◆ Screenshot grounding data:
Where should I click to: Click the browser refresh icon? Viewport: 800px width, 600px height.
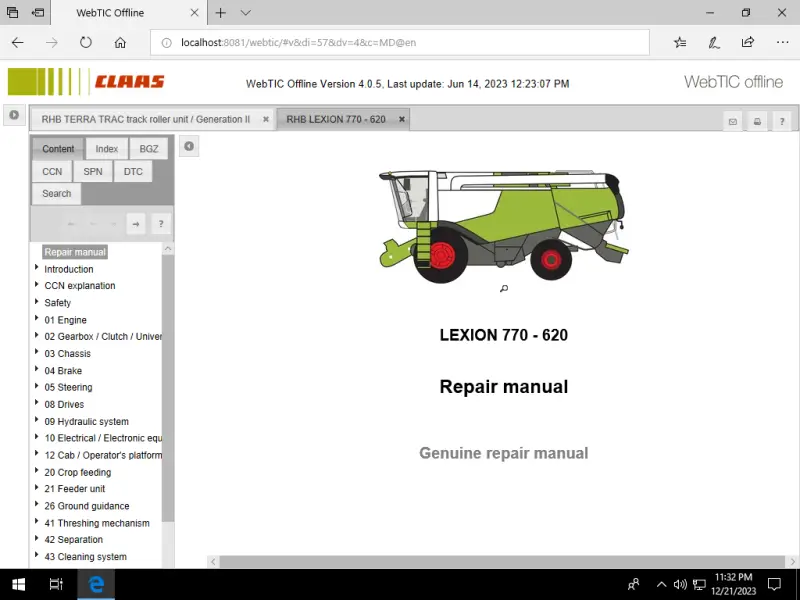click(86, 42)
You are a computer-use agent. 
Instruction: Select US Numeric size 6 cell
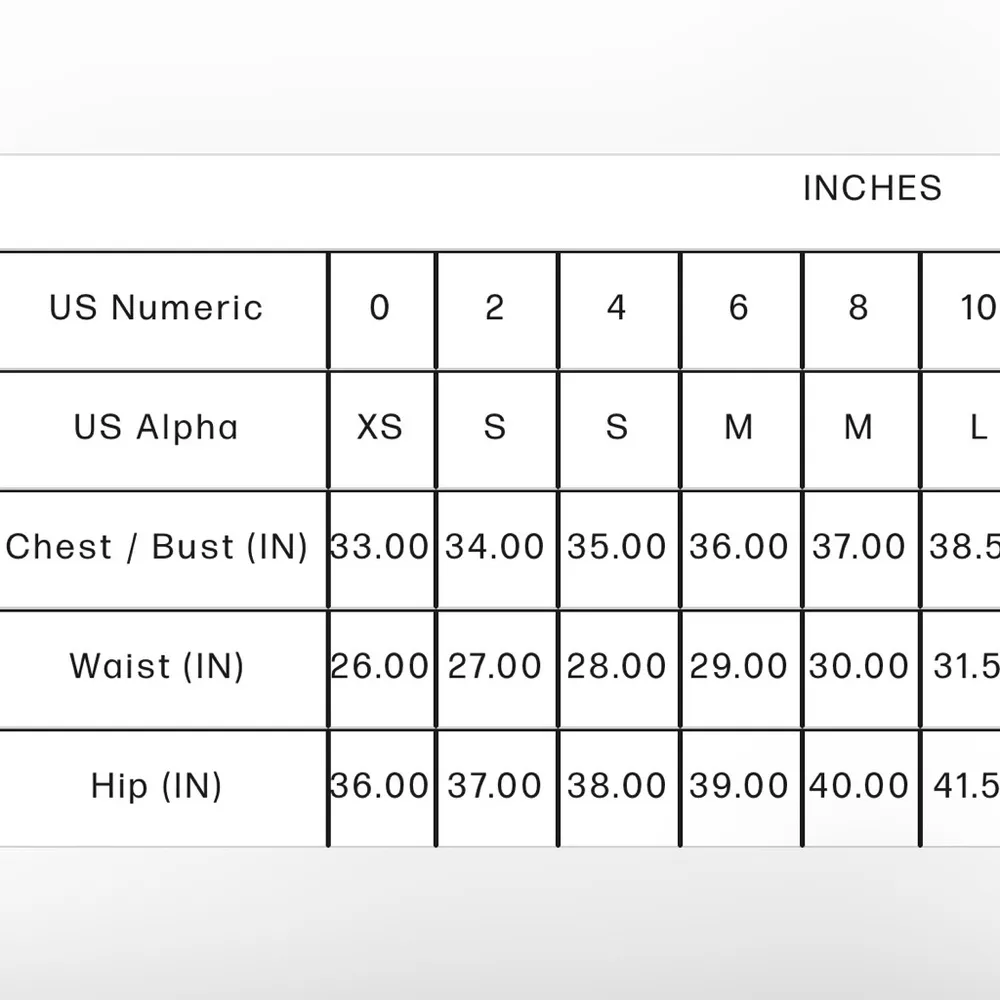pyautogui.click(x=739, y=308)
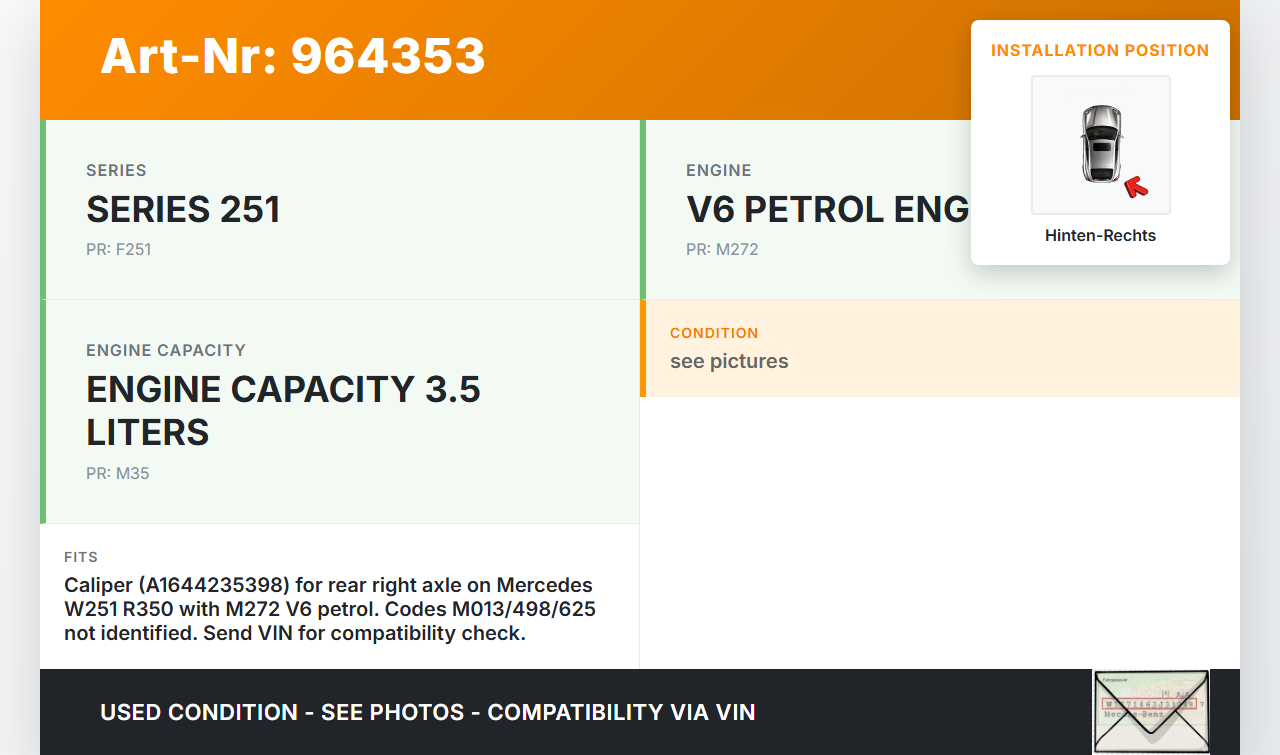Click the Engine Capacity small label
The height and width of the screenshot is (755, 1280).
[166, 350]
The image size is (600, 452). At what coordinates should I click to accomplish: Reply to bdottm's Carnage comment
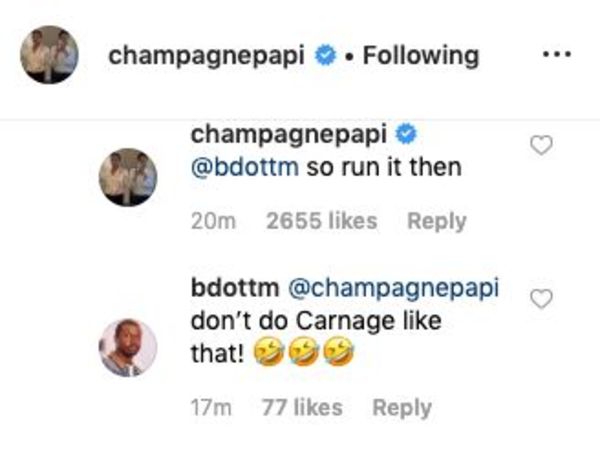coord(402,408)
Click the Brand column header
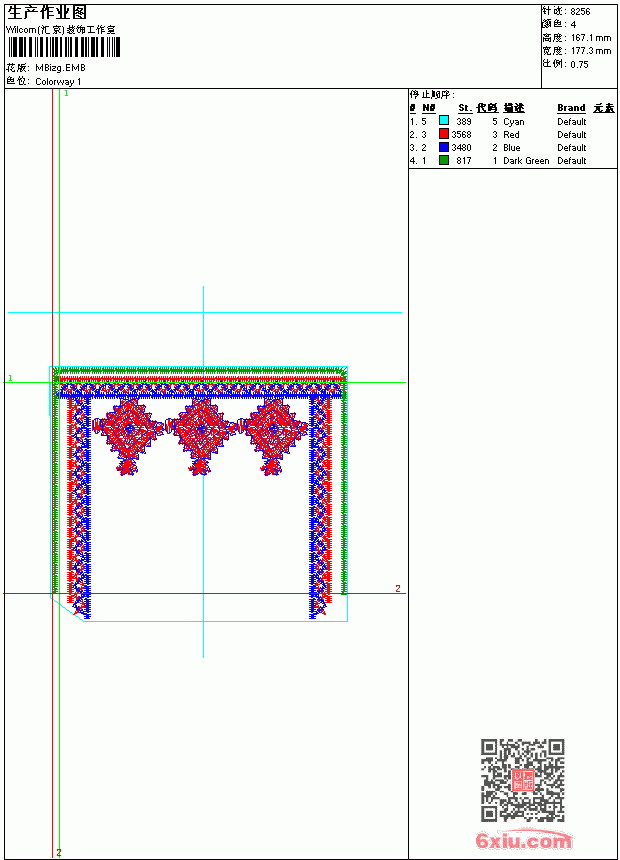The image size is (620, 860). click(x=571, y=108)
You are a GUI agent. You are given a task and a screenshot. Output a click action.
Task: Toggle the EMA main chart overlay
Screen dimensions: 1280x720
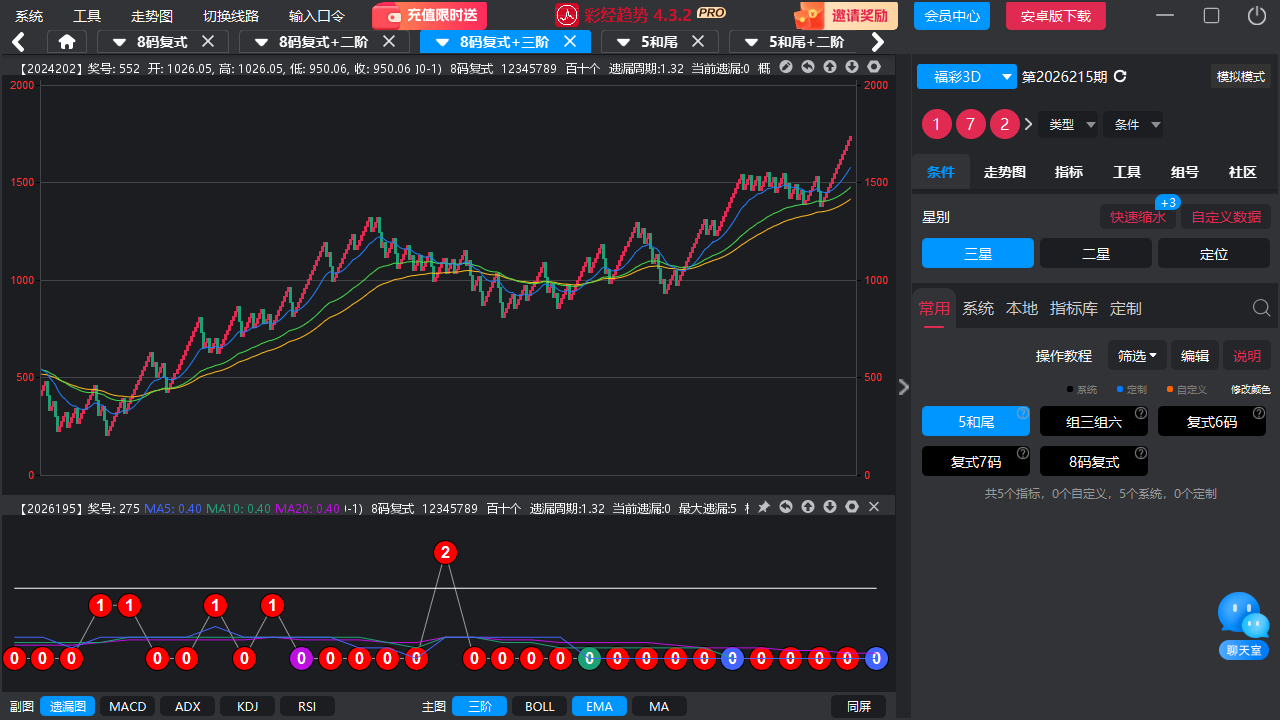(x=599, y=706)
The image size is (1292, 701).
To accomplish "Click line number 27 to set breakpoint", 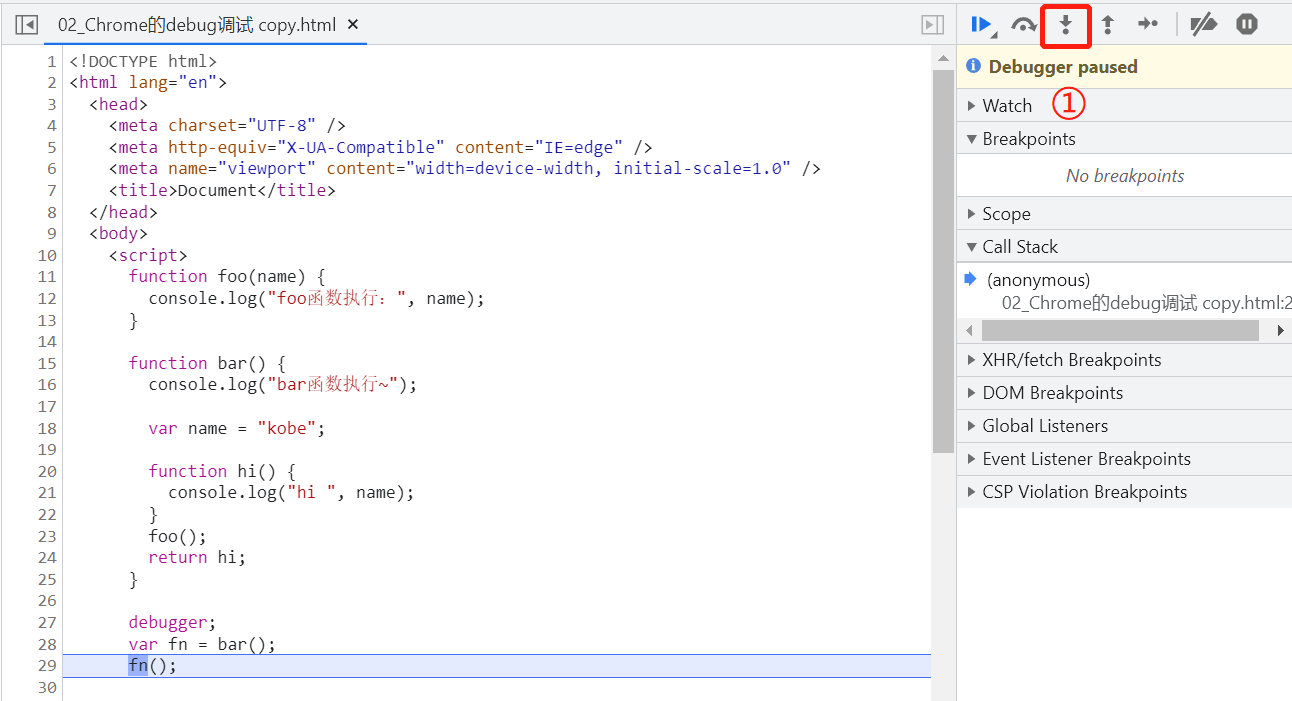I will 46,622.
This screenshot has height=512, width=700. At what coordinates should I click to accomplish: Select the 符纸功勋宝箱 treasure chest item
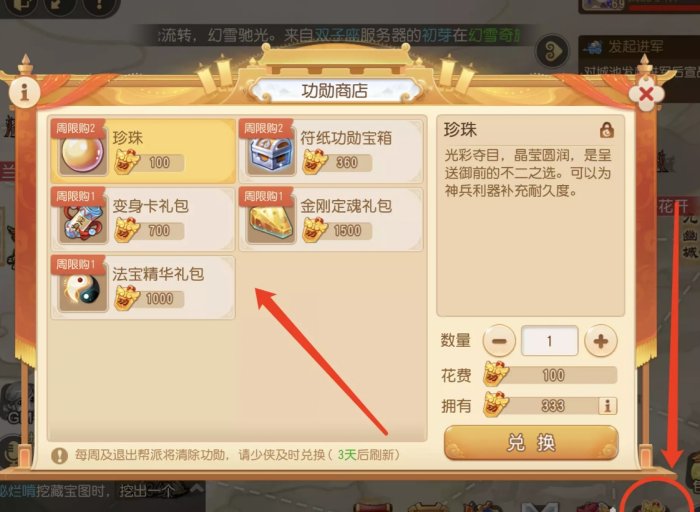point(331,151)
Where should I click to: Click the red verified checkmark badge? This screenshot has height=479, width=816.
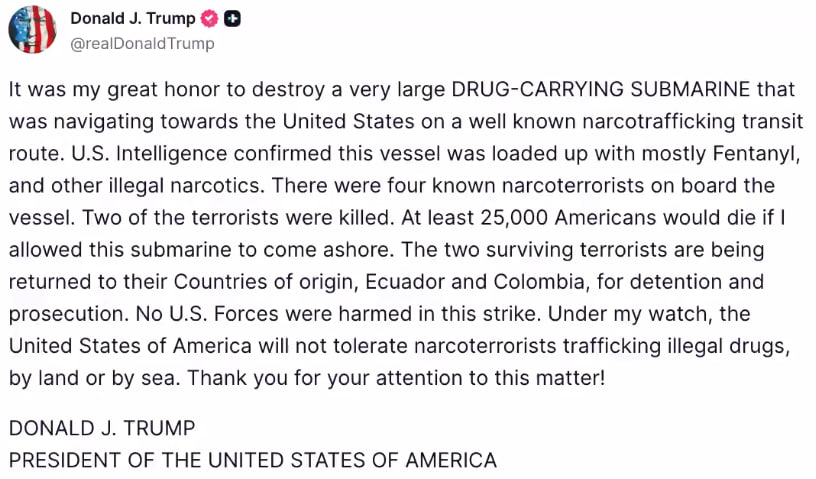[x=209, y=19]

◆ Action item:
How many of the lines above include the string "agent"? Reply with the number by itself.

◆ Expected answer:
2